When government and banks wouldn't
believe in him, Uwe Petroschke believed in himself.
Mortgaging his house to buy a single
transport truck in 1986 wasn't much of a risk, he figured.
Risk was what his parents faced when they
fled East Germany in 1955.
Risk was what his family faced when they
immigrated to Canada 11 years later.
So risking dollars for a truck was a
simple decision.
For him, anyway.
Jim
Wilkes/TORONTO STAR
DRIVING AMBITION: Uwe Petroschke, who
is being honoured with an award for entrepreneurship, built a
multi-million-dollar trucking company after mortgaging his house to
buy one truck.
The gamble paid off and he now owns a
$30-million-a-year international trucking company based in Brampton.
When 8-year-old Petroschke arrived in
Toronto, he couldn't speak a word of English.
He was placed in a Grade 2 class at North
York's Baycrest Public School and promptly flunked his first year.
But a year later, he was advanced to
rejoin his classmates in Grade 4, due in part to the determination of a
teacher who stayed after school on her own time to help him learn a new
language.
"I never forgot that," Petroschke, 44,
recalled.
"Her name was Mrs. Crowdy. She was giving
extra. She didn't have to do that."
While in high school, Petroschke worked
in the billing department of a trucking company, pounding out invoices on an
old typewriter. He was saving money for university, but when graduation
approached, the company offered to make him a manager.
"The money was good and I figured I could
work for a year and save for school, but I never left," he said.
Ten years later, he figured he knew
enough about the business to strike out on his own. But the banks wouldn't
give him a loan and the government refused him a start-up grant.
"I've always achieved all my goals," he
said. "When I put my mind to it, I make it work."
He scraped together enough for his first
truck in 1986 and did everything but drive it.
As a single father, he took his young son
everywhere — when he loaded and unloaded the rig, did the weekend paperwork
or travelled to meetings on the West Coast.
"I didn't want a stranger looking after
him, so he came to my meetings all day long and then at night we'd do stuff
wherever we were," Petroschke said.

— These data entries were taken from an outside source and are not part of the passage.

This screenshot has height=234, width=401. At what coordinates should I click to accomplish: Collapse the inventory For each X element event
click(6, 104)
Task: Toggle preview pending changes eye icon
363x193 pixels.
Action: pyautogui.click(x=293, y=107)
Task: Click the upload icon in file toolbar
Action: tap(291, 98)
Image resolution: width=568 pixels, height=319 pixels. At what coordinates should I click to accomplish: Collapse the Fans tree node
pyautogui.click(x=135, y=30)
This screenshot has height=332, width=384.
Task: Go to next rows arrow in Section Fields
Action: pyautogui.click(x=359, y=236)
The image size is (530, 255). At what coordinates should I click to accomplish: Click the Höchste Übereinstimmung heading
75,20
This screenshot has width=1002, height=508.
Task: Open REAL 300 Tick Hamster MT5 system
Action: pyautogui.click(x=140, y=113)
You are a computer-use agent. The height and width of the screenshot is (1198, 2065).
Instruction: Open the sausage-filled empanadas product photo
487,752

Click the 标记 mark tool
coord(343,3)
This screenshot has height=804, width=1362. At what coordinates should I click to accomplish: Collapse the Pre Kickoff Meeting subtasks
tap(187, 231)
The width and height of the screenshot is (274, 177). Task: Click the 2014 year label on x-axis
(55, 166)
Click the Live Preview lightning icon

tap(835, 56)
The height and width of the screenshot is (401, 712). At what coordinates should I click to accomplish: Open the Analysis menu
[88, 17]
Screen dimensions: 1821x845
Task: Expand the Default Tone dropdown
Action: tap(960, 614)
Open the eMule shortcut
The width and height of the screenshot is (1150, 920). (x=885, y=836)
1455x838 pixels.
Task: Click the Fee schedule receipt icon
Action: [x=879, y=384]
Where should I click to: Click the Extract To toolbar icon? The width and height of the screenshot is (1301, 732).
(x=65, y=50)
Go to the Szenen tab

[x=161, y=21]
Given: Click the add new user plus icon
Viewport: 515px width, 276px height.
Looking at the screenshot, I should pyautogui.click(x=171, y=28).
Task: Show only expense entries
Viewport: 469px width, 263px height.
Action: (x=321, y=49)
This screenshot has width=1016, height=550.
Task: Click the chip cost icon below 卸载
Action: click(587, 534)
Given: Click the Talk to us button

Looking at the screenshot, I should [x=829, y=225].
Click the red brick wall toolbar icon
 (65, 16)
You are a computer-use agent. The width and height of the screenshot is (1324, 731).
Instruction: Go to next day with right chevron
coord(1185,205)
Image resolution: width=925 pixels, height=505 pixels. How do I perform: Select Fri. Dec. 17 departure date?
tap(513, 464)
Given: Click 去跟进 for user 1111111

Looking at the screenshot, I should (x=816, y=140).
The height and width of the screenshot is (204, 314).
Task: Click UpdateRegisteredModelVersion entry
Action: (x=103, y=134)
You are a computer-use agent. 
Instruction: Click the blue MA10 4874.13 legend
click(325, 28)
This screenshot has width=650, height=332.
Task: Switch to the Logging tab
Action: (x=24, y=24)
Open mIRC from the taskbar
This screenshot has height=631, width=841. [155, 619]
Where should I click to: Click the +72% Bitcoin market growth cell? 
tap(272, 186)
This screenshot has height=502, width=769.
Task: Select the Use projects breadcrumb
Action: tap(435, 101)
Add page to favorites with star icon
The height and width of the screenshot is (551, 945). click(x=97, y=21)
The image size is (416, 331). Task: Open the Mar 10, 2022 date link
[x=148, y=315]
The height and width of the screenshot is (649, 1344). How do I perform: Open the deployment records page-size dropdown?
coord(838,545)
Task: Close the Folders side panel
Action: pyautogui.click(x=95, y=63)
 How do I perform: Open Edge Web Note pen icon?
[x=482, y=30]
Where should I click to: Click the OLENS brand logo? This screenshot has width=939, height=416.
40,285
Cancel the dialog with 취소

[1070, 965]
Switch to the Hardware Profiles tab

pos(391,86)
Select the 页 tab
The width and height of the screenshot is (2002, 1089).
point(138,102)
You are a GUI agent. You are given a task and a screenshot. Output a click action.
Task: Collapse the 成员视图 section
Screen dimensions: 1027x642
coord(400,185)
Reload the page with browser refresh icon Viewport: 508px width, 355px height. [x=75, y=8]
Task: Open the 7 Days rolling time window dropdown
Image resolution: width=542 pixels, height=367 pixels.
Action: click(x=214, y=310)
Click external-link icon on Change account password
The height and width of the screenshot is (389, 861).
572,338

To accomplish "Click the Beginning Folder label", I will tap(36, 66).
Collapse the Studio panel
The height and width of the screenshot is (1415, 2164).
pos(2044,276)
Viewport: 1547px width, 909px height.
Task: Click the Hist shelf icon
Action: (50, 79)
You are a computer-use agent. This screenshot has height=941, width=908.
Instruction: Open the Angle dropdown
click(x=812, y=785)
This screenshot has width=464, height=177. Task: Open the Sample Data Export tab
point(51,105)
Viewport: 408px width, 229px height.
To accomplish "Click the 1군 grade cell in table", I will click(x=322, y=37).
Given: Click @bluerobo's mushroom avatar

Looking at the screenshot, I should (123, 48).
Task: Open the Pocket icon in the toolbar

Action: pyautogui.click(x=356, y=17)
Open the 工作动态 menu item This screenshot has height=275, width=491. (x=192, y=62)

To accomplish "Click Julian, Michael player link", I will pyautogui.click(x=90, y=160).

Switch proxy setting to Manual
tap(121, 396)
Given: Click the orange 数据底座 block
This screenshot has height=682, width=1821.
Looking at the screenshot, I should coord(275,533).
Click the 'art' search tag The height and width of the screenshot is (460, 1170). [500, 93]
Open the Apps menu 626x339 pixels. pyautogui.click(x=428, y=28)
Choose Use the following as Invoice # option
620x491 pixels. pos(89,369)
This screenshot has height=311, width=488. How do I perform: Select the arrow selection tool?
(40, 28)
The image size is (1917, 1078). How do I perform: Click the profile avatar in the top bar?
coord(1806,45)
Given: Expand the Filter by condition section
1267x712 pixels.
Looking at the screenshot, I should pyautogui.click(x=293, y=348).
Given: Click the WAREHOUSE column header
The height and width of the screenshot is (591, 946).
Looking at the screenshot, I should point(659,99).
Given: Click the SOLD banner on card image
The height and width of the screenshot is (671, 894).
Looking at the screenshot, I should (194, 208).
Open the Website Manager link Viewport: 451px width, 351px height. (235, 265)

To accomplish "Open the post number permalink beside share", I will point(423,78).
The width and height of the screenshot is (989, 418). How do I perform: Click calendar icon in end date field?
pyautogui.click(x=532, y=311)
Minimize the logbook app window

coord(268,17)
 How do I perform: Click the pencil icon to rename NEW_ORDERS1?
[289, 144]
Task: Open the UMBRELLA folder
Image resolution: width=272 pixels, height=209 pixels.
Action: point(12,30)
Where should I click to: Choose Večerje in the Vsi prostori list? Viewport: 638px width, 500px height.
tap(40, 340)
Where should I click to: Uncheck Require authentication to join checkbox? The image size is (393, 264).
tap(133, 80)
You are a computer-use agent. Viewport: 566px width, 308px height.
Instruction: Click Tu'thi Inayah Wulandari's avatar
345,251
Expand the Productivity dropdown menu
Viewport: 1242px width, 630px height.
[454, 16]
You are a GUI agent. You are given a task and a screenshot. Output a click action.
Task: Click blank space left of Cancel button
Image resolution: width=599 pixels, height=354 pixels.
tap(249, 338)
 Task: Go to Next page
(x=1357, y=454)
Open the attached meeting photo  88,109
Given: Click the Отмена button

When his son started school, their
travel was confined mostly to summer months, allowing them to forge an even
tighter bond.
Totalline, his fledgling one-truck
operation, has grown to huge fleets with 170 employees in Brampton,
Montreal, Calgary and Vancouver.
He recently started two other
transportation-related companies and both are showing similar success.
"My parents certainly gave me the
opportunity to have a good future and I've taken full advantage of it," he
said.
"In Canada you have the freedom to choose
what you want to do.
"I chose to succeed."
But for Petroschke, success isn't
measured in dollars.
"I didn't get into this for financial
gain," he said. "I got into this because I love doing what I do.
"Money doesn't make you happy. It gives
you freedom.
"What makes me happy is just being able
to do what I enjoy. The rush for me is the interaction with people, seeing
other employees succeed."
His son, now 18, will be offered a job
when he finishes his university education.
"He knows he's not going to get a free
ride," Petroschke said. "I didn't get one and he's not going to get one.
"I would be proud of him, no matter what
he did, as long as he gives 100 per cent."
He gives much the same advice when he
talks with local school classes.
"I tell them to follow their dreams," he
said.
"Follow your
dream, work hard and find something you have a passion for."